**TASK STATEMENT:** Reproduce every line of the data below verbatim.

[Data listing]
# # #

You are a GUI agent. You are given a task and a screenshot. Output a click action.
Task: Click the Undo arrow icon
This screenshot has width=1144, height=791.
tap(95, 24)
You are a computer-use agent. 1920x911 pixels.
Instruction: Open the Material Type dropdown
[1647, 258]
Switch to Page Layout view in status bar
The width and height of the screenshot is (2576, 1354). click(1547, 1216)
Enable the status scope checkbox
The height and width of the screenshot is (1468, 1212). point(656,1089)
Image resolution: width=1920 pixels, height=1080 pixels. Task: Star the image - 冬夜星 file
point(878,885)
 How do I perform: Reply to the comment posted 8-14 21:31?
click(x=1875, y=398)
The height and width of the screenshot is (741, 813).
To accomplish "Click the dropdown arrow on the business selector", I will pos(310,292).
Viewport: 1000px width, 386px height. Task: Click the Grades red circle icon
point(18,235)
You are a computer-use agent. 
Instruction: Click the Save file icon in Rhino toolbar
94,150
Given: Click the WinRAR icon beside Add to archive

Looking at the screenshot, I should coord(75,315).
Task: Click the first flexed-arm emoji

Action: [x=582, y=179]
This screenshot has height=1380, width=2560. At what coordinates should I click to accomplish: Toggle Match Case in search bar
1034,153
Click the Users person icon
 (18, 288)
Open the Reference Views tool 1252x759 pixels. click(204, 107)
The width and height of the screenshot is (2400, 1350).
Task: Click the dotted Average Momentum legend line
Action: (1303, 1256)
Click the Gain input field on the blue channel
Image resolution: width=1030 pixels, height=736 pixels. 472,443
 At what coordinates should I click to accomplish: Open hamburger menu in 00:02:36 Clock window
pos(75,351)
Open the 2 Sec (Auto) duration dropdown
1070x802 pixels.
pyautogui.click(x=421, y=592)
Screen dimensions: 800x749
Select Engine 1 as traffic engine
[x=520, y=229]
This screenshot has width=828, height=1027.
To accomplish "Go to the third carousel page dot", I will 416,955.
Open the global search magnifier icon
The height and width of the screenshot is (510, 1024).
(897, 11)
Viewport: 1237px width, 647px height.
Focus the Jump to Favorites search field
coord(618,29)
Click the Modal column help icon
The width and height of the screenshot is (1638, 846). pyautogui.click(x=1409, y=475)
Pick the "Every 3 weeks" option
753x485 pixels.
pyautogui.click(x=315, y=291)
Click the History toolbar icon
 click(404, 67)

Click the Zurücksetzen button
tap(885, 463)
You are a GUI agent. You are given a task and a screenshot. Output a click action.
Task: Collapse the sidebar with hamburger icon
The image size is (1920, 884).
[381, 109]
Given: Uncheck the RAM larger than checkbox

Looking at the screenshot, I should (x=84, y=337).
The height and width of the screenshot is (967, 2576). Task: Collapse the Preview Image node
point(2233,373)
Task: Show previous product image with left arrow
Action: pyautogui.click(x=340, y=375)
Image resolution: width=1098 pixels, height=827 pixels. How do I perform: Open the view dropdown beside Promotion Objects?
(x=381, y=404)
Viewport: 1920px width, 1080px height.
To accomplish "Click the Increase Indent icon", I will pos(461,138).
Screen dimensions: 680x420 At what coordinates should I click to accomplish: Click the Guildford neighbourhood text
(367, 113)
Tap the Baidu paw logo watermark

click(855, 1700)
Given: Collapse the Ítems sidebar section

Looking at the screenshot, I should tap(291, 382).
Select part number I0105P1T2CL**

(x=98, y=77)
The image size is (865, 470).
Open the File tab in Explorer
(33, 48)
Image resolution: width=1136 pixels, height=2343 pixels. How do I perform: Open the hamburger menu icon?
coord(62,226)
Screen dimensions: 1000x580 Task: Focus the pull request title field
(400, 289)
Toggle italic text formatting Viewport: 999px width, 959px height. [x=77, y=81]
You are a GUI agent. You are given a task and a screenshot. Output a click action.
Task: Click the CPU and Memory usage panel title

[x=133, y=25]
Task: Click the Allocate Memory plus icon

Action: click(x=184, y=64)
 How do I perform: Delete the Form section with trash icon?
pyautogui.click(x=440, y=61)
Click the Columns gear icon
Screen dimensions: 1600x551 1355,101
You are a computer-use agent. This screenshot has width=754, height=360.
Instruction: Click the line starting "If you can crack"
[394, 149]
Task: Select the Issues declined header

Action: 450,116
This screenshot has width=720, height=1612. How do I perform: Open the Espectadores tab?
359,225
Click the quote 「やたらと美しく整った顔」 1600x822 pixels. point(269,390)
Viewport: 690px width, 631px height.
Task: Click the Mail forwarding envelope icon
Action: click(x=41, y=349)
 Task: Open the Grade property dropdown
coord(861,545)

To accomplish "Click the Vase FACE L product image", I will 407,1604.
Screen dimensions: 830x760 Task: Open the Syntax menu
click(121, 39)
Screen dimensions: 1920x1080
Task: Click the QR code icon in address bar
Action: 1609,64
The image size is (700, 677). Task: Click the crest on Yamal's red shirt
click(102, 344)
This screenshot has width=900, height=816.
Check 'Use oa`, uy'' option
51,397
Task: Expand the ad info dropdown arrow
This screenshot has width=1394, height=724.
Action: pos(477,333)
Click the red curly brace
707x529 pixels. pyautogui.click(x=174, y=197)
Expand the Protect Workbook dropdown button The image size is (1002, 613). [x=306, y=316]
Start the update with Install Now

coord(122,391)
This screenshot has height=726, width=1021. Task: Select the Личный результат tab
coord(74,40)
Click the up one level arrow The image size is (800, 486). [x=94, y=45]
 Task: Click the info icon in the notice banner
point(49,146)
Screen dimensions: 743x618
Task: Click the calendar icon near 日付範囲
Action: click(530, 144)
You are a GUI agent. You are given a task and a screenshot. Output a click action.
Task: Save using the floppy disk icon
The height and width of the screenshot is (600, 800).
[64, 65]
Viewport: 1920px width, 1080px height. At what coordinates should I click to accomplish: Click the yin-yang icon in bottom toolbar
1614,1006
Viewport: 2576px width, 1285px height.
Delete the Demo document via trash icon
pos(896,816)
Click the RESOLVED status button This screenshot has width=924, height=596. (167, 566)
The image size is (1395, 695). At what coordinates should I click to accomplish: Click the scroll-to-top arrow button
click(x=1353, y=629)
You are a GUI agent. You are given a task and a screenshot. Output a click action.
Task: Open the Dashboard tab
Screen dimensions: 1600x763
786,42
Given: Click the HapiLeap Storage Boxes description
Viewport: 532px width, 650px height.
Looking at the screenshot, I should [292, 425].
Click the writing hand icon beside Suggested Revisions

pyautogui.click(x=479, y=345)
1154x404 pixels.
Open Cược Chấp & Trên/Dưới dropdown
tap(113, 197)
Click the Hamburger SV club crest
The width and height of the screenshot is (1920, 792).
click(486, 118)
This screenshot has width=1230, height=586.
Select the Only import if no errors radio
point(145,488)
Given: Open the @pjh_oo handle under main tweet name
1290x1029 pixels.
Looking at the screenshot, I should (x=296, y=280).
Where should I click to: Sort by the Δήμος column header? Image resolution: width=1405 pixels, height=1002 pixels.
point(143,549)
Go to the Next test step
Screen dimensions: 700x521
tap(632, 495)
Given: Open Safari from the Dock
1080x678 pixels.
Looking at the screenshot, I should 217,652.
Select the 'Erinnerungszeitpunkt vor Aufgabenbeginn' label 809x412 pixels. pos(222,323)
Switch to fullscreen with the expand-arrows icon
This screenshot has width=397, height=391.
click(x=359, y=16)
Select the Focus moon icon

# # #

**TASK SOLUTION:**
You are a GUI agent. You are given a task and a screenshot. Output a click action.
Task: Click the Undo arrow icon
This screenshot has width=1144, height=791.
tap(95, 24)
You are a computer-use agent. 1920x911 pixels.
Instruction: Open the Material Type dropdown
[1647, 258]
Switch to Page Layout view in status bar
The width and height of the screenshot is (2576, 1354). click(1547, 1216)
Enable the status scope checkbox
The height and width of the screenshot is (1468, 1212). point(656,1089)
Image resolution: width=1920 pixels, height=1080 pixels. Task: Star the image - 冬夜星 file
point(878,885)
 How do I perform: Reply to the comment posted 8-14 21:31?
click(x=1875, y=398)
The height and width of the screenshot is (741, 813).
To accomplish "Click the dropdown arrow on the business selector", I will pos(310,292).
Viewport: 1000px width, 386px height. Task: Click the Grades red circle icon
point(18,235)
You are a computer-use agent. 
Instruction: Click the Save file icon in Rhino toolbar
94,150
Given: Click the WinRAR icon beside Add to archive

Looking at the screenshot, I should coord(75,315).
Task: Click the first flexed-arm emoji

Action: [x=582, y=179]
This screenshot has height=1380, width=2560. At what coordinates should I click to accomplish: Toggle Match Case in search bar
1034,153
Click the Users person icon
 (18, 288)
Open the Reference Views tool 1252x759 pixels. click(204, 107)
The width and height of the screenshot is (2400, 1350).
Task: Click the dotted Average Momentum legend line
Action: (1303, 1256)
Click the Gain input field on the blue channel
Image resolution: width=1030 pixels, height=736 pixels. 472,443
 At what coordinates should I click to accomplish: Open hamburger menu in 00:02:36 Clock window
pos(75,351)
Open the 2 Sec (Auto) duration dropdown
1070x802 pixels.
pyautogui.click(x=421, y=592)
Screen dimensions: 800x749
Select Engine 1 as traffic engine
[x=520, y=229]
This screenshot has width=828, height=1027.
To accomplish "Go to the third carousel page dot", I will 416,955.
Open the global search magnifier icon
The height and width of the screenshot is (510, 1024).
(897, 11)
Viewport: 1237px width, 647px height.
Focus the Jump to Favorites search field
coord(618,29)
Click the Modal column help icon
The width and height of the screenshot is (1638, 846). pyautogui.click(x=1409, y=475)
Pick the "Every 3 weeks" option
753x485 pixels.
pyautogui.click(x=315, y=291)
Click the History toolbar icon
 click(404, 67)

Click the Zurücksetzen button
tap(885, 463)
You are a GUI agent. You are given a task and a screenshot. Output a click action.
Task: Collapse the sidebar with hamburger icon
The image size is (1920, 884).
[381, 109]
Given: Uncheck the RAM larger than checkbox

Looking at the screenshot, I should (x=84, y=337).
The height and width of the screenshot is (967, 2576). Task: Collapse the Preview Image node
point(2233,373)
Task: Show previous product image with left arrow
Action: pyautogui.click(x=340, y=375)
Image resolution: width=1098 pixels, height=827 pixels. How do I perform: Open the view dropdown beside Promotion Objects?
(x=381, y=404)
Viewport: 1920px width, 1080px height.
To accomplish "Click the Increase Indent icon", I will pos(461,138).
Screen dimensions: 680x420 At what coordinates should I click to accomplish: Click the Guildford neighbourhood text
(367, 113)
Tap the Baidu paw logo watermark

click(855, 1700)
Given: Collapse the Ítems sidebar section

Looking at the screenshot, I should tap(291, 382).
Select part number I0105P1T2CL**

(x=98, y=77)
The image size is (865, 470).
Open the File tab in Explorer
(33, 48)
Image resolution: width=1136 pixels, height=2343 pixels. How do I perform: Open the hamburger menu icon?
coord(62,226)
Screen dimensions: 1000x580 Task: Focus the pull request title field
(400, 289)
Toggle italic text formatting Viewport: 999px width, 959px height. [x=77, y=81]
You are a GUI agent. You are given a task and a screenshot. Output a click action.
Task: Click the CPU and Memory usage panel title

[x=133, y=25]
Task: Click the Allocate Memory plus icon

Action: click(x=184, y=64)
 How do I perform: Delete the Form section with trash icon?
pyautogui.click(x=440, y=61)
Click the Columns gear icon
Screen dimensions: 1600x551 1355,101
You are a computer-use agent. This screenshot has width=754, height=360.
Instruction: Click the line starting "If you can crack"
[394, 149]
Task: Select the Issues declined header

Action: 450,116
This screenshot has width=720, height=1612. How do I perform: Open the Espectadores tab?
359,225
Click the quote 「やたらと美しく整った顔」 1600x822 pixels. point(269,390)
Viewport: 690px width, 631px height.
Task: Click the Mail forwarding envelope icon
Action: click(x=41, y=349)
 Task: Open the Grade property dropdown
coord(861,545)

To accomplish "Click the Vase FACE L product image", I will 407,1604.
Screen dimensions: 830x760 Task: Open the Syntax menu
click(121, 39)
Screen dimensions: 1920x1080
Task: Click the QR code icon in address bar
Action: 1609,64
The image size is (700, 677). Task: Click the crest on Yamal's red shirt
click(102, 344)
This screenshot has width=900, height=816.
Check 'Use oa`, uy'' option
51,397
Task: Expand the ad info dropdown arrow
This screenshot has width=1394, height=724.
Action: pos(477,333)
Click the red curly brace
707x529 pixels. pyautogui.click(x=174, y=197)
Expand the Protect Workbook dropdown button The image size is (1002, 613). [x=306, y=316]
Start the update with Install Now

coord(122,391)
This screenshot has height=726, width=1021. Task: Select the Личный результат tab
coord(74,40)
Click the up one level arrow The image size is (800, 486). [x=94, y=45]
 Task: Click the info icon in the notice banner
point(49,146)
Screen dimensions: 743x618
Task: Click the calendar icon near 日付範囲
Action: click(530, 144)
You are a GUI agent. You are given a task and a screenshot. Output a click action.
Task: Save using the floppy disk icon
The height and width of the screenshot is (600, 800).
[64, 65]
Viewport: 1920px width, 1080px height. At what coordinates should I click to accomplish: Click the yin-yang icon in bottom toolbar
1614,1006
Viewport: 2576px width, 1285px height.
Delete the Demo document via trash icon
pos(896,816)
Click the RESOLVED status button This screenshot has width=924, height=596. (167, 566)
The image size is (1395, 695). At what coordinates should I click to accomplish: Click the scroll-to-top arrow button
click(x=1353, y=629)
You are a GUI agent. You are given a task and a screenshot. Output a click action.
Task: Open the Dashboard tab
Screen dimensions: 1600x763
786,42
Given: Click the HapiLeap Storage Boxes description
Viewport: 532px width, 650px height.
Looking at the screenshot, I should [292, 425].
Click the writing hand icon beside Suggested Revisions

pyautogui.click(x=479, y=345)
1154x404 pixels.
Open Cược Chấp & Trên/Dưới dropdown
tap(113, 197)
Click the Hamburger SV club crest
The width and height of the screenshot is (1920, 792).
click(486, 118)
This screenshot has width=1230, height=586.
Select the Only import if no errors radio
point(145,488)
Given: Open the @pjh_oo handle under main tweet name
1290x1029 pixels.
Looking at the screenshot, I should (x=296, y=280).
Where should I click to: Sort by the Δήμος column header? Image resolution: width=1405 pixels, height=1002 pixels.
point(143,549)
Go to the Next test step
Screen dimensions: 700x521
tap(632, 495)
Given: Open Safari from the Dock
1080x678 pixels.
Looking at the screenshot, I should 217,652.
Select the 'Erinnerungszeitpunkt vor Aufgabenbeginn' label 809x412 pixels. pos(222,323)
Switch to fullscreen with the expand-arrows icon
This screenshot has width=397, height=391.
click(x=359, y=16)
Select the Focus moon icon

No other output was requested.